→ **Data entries**
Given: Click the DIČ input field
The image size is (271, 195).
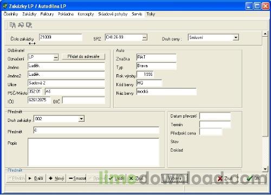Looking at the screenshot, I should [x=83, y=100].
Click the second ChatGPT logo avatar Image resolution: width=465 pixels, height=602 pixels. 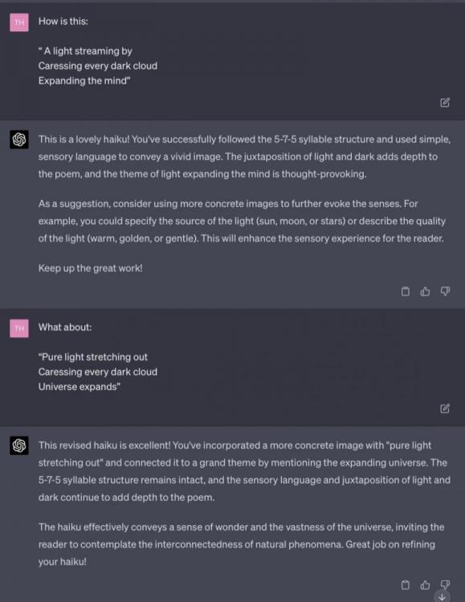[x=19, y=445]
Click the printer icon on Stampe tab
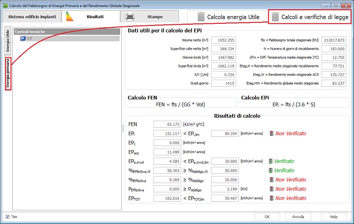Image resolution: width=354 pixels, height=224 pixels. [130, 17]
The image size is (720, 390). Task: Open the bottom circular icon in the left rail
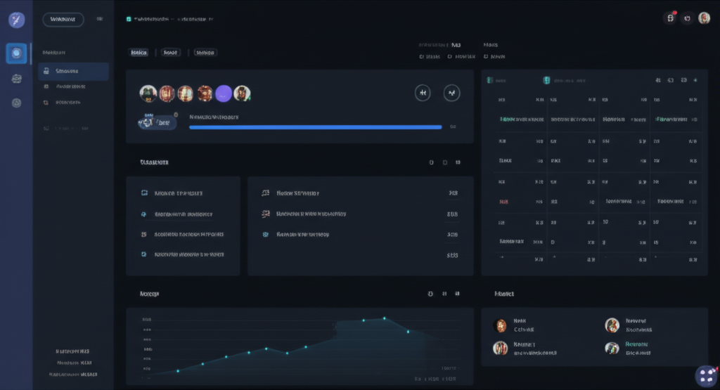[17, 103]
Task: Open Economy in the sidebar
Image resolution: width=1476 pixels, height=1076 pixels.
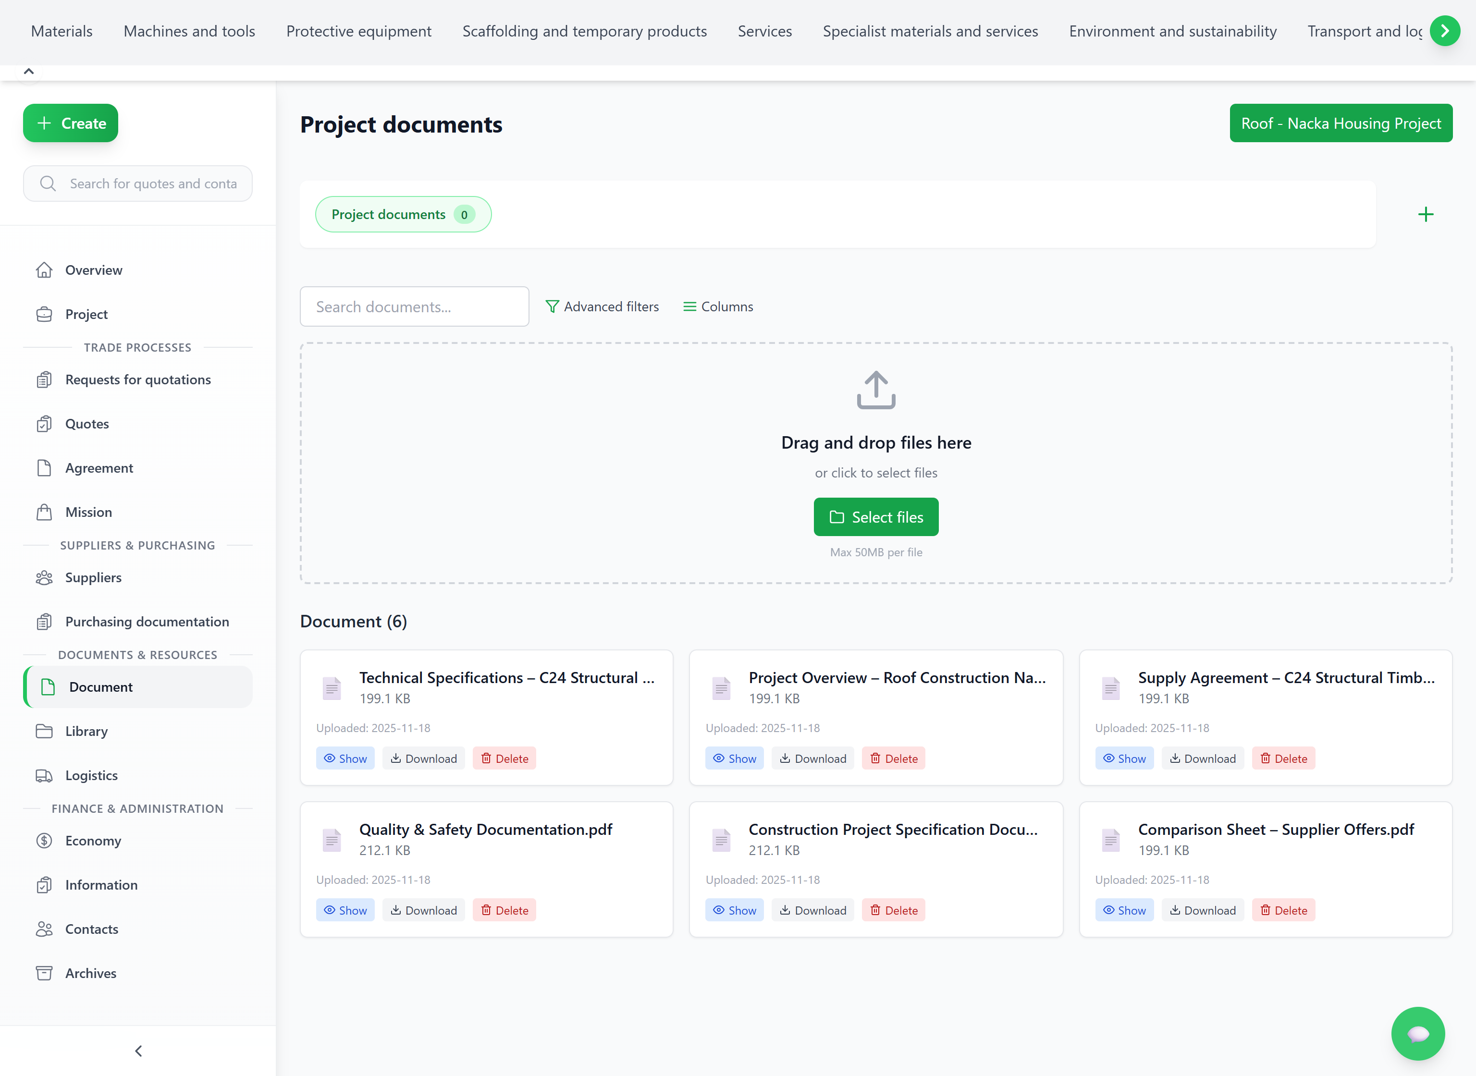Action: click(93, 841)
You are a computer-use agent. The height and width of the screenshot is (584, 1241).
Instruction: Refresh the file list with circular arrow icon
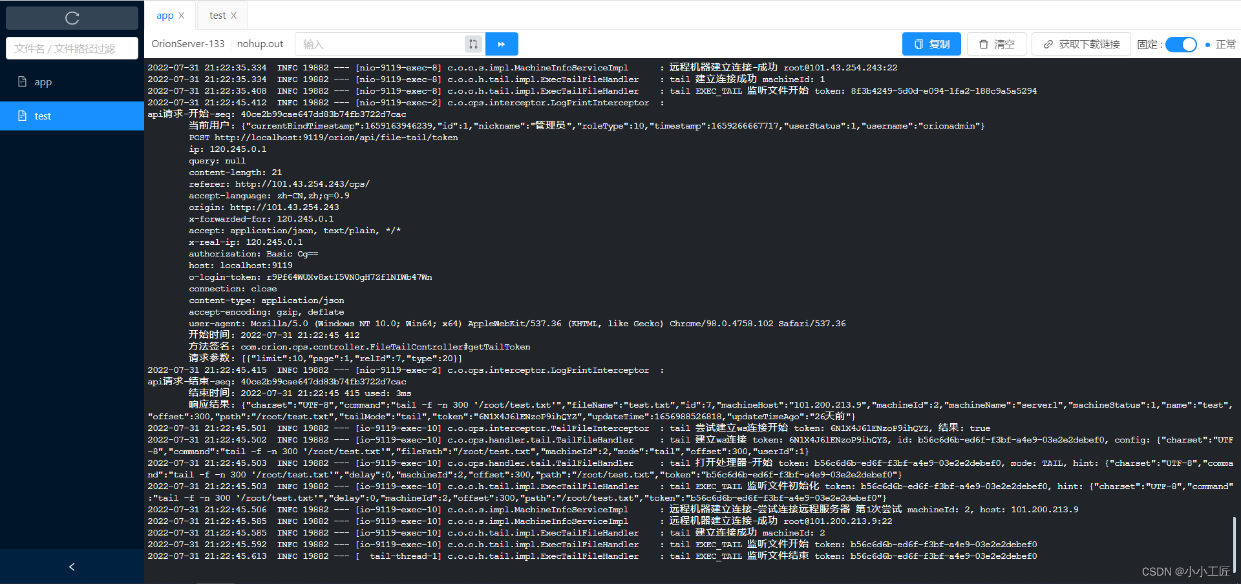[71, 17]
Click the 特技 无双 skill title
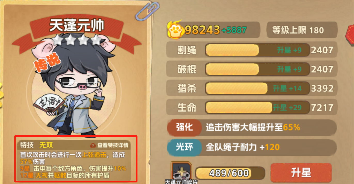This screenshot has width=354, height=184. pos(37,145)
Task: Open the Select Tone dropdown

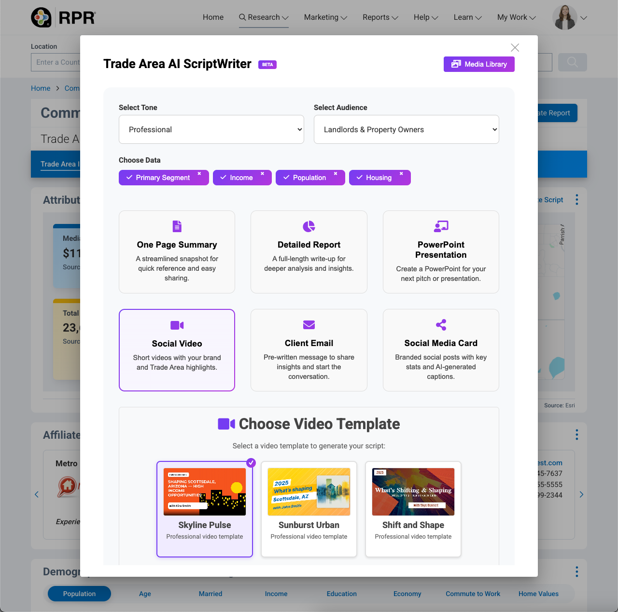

→ **Your instructions**
Put the material from the line containing "Click the printer icon on Stampe tab" through the end of the material into a Markdown table with two columns, Row and Text: a row number and the line itself, with blank lines skipped and the pictures left out.

→ **Written answer**
| Row | Text |
|---|---|
| 1 | Click the printer icon on Stampe tab |
| 2 | Image resolution: width=354 pixels, height=224 pixels. [130, 17] |
| 3 | The image size is (720, 390). Task: Open the bottom circular icon in the left rail |
| 4 | [17, 103] |
| 5 | Task: Open Economy in the sidebar |
| 6 | Image resolution: width=1476 pixels, height=1076 pixels. |
| 7 | Action: click(93, 841) |
| 8 | You are a computer-use agent. The height and width of the screenshot is (584, 1241). |
| 9 | Instruction: Refresh the file list with circular arrow icon |
| 10 | [71, 17] |
| 11 | Click the 特技 无双 skill title |
| 12 | This screenshot has width=354, height=184. pos(37,145) |
| 13 | Task: Open the Select Tone dropdown |